Li avevamo conosciuti il secolo scorso con il manifesto programmatico Pop Songs Your New Boyfriend's Too Stupid To Know About, un inno pieno zeppo di sottintesi ironici e citazioni usate come distintivi, ma mi domando quale significato possa avere ancora oggi, nel 2013, epoca in cui non puoi quasi più non-sapere niente, anche quando non vuoi (l'epoca in cui siamo diventati "nostalgic for the sensation of feeling clueless", scriveva Coupland).
Chissà se è un caso che la scaletta si apra con il nome di una battaglia, Agincourt, e detti il tono all'intero disco, in cui non troviamo mai una canzone lenta né un momento di tregua. Forse non arriverà una vera vittoria alla fine della guerra (proprio come per la Agincourt medievale), ma avremo tenuto il campo da eroi, almeno secondo i nostri rigorosi standard twee. E così rischiamo di finire ad ascoltare Lost In Light Rotation più per il significato di "ascoltare Lost In Light Rotation" che per le semplici canzoni in sé.
Certo, questo vale anche per altri dischi, altri generi e altre nicchie. Magari vale da sempre, per tutto il rock, e i nostri tredici anni e le cassette e le camerette. Ma quando abbiamo a che fare con i Tullycraft il cuore batte da sempre un po' più forte. Le camerette dei tredici anni che altri avevano voglia di distruggere ascoltando il metal noi le facevamo esplodere con gli Housemartins, e poi ti rendi conto che da certe trincee è difficile saltarne fuori, anche dopo una vita.

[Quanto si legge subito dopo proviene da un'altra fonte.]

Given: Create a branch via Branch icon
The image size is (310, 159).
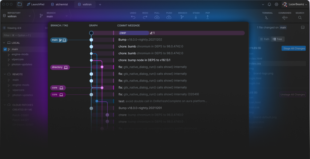Looking at the screenshot, I should click(x=182, y=17).
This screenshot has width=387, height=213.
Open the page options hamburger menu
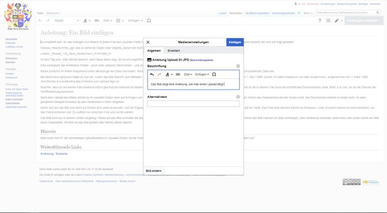(x=329, y=21)
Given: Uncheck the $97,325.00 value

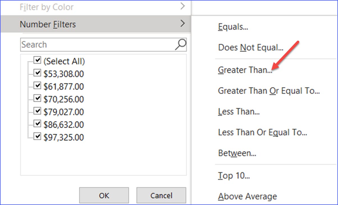Looking at the screenshot, I should 37,136.
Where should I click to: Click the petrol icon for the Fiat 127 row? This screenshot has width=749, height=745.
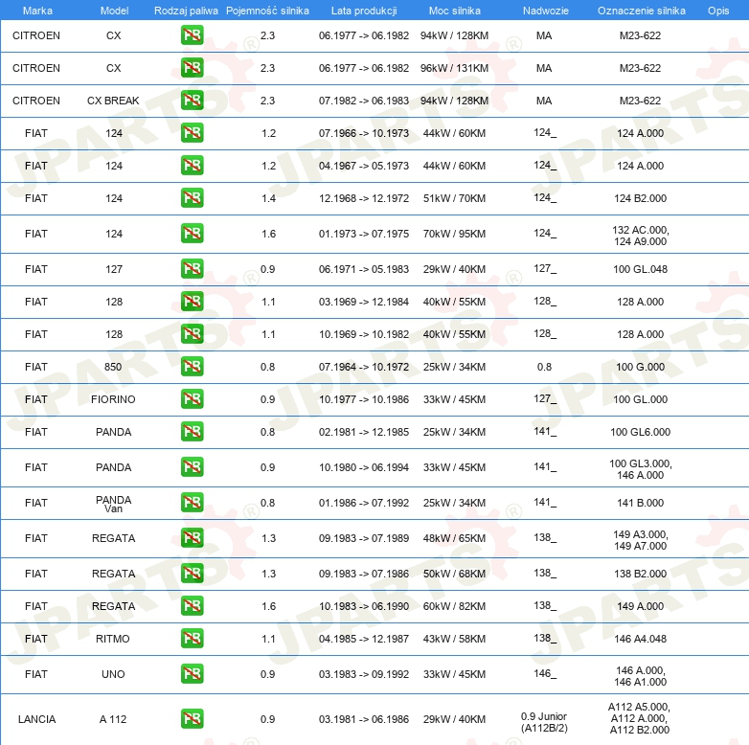[192, 269]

Quando parte il primo colpo di batteria della title track è una cannonata, i cori di Wake Up Wake Up sono una chiamata alle armi, il battimani in Elks Lodge Riot ci dà la carica, risuonano fanfare in coda a Dig Up The Graves, l'intreccio delle voci di Sean Tollefson e Jenny Mears è la mossa tattica vincente. La produzione di Phil Ek bilancia ogni elemento, le chitarre graffiano come di consueto ma l'impressione generale è di limpida solidità.
Certo, poi i Tullyucraft non si smentiscono mai e proprio quando si trovano a uno dei momenti più alti della loro carriera restano quelli che dichiarano beffardi "I used to be clever but it didn't last", e a quel punto non importa più se i giorni di gloria sono passati e lontani: "Oh oh oh! You don't know when to stop!"